What about the roadblock of the spinal cord scar? The NPCs, says Kadoya, “attenuated” scar formation. That’s a Ph.D. way of saying the cells weakened the scar enough to allow CST growth, which was observed, he says, as long as 3.2 mm away from the lesion.

(The Tuszynski lab reported 15 years ago that the spinal cord lesion scar is not an impenetrable barrier to axon growth, especially if axons are nourished with growth factors. Paul Lu’s remarkable axon growth studies relied on generous application of several such factors; in this new study, Kadoya says smaller lesions do not appear to need growth, or trophic, support. “We will need to figure out if a contusion injury [the typical bruise injury that occurs in human SCI] requires growth factor or not.”)

Kadoya says his CST axons formed connections (synapses) with spinal cord nerve networks. “We confirmed synapse formation by two methods, electron microscopy and optogenetics. To perform the optogenetics study, a virus carrying the genes for channelrhodopsin (ChR) and green protein was injected into the area where the CST neurons are located. The infected CST neurons start expressing ChR and green.
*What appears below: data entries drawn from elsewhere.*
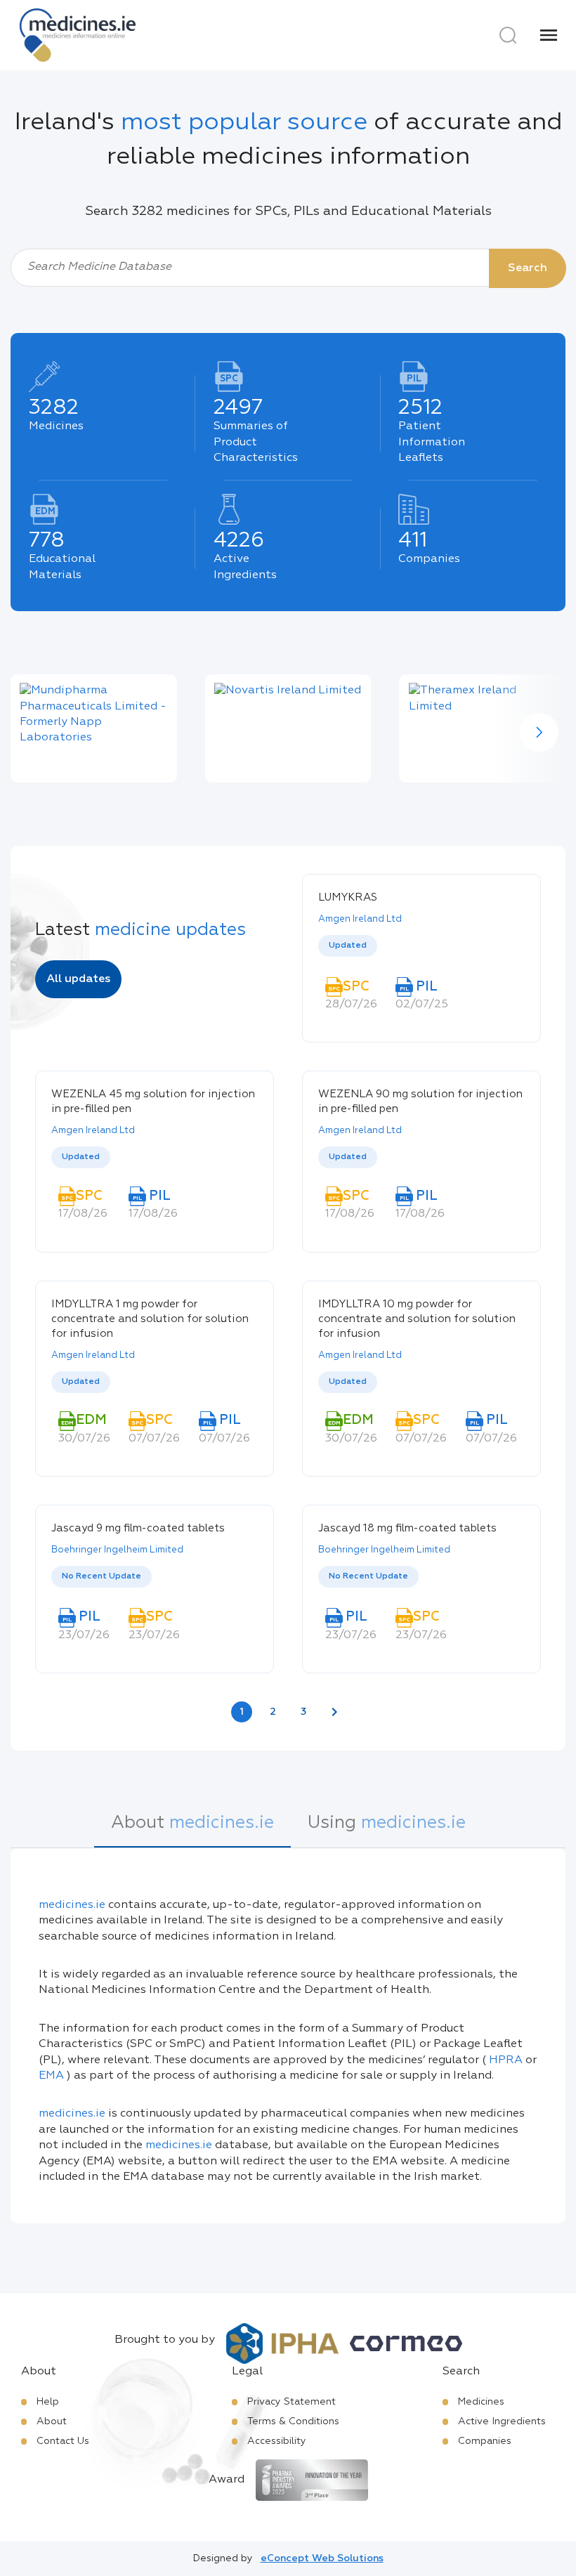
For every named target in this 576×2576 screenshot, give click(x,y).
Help (48, 2402)
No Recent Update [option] (101, 1576)
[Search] (508, 35)
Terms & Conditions (293, 2421)
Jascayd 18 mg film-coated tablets (407, 1528)
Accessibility (276, 2441)
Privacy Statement (291, 2402)
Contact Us (63, 2441)
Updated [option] (348, 945)
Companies (484, 2441)
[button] (539, 732)
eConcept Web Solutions (322, 2558)
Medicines (481, 2402)
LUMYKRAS (347, 897)
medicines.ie (72, 1905)
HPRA (506, 2060)
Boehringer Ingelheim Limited (117, 1550)
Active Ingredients (502, 2421)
“Then we removed the spinal cord and kept it alive in a special environment. We saw green axons (CST axons) in the cord growing into the NPC grafts. We inserted a very fine needle into one neuron in the graft to record its activity. When we applied blue light to the cord, which stimulated axons infected with ChR, we observed that grafted neurons were activated. This is a solid way to confirm that CST axons made functional synapses onto grafted neurons.”

How long after graft did it take for changes to occur in CST function? “For a new synapse formation, we saw it at four weeks after grafts. We saw treatment effects at five weeks after grafts.”

And what were these treatment effects? Says Kadoya, functional changes -- improved skilled forelimb function – were observed using what it called a staircase test. Animals were pre-trained on reaching for a food pellets on multiple levels. Injured animals that had the NPC transplants did a better job reaching pellets than those that did not get cell transplants.

What’s next? There is a lot of work to do out before the clinical promise of neural precursor stem cells arrives. Kadoya says testing in a larger animal model is necessary. He also wants to better understand the precise mechanism that underlies CST regeneration, and to determine the idea type of cell to use.

From the paper:

Recent reports have emphasized the importance of amplifying intrinsic neuronal signaling to promote the growth of refractory corticospinal axons after SCI [e.g. deleting PTEN genes to boost axon growth]. However, these efforts have not been successful in generating extensive corticospinal regeneration into large, clinically relevant lesion sites that lack small bridges of host tissue.

We now find that NPC grafts enable the extensive and consistent regeneration of corticospinal axons into sites of severe SCI. Indeed, neural grafts achieve extensive regeneration of corticospinal axons into complete spinal cord transection sites, rather than growth only through spared tissue bridges, which is an important practical milestone for their application to the vast majority of injured humans who have lesion cavitation and relatively little spared tissue.

Successful regeneration does not require the therapeutic activation of the corticospinal neuron per se; provided solely with a permissive graft milieu, we show for the first time that corticospinal axons are capable of extensive regeneration into a lesion site.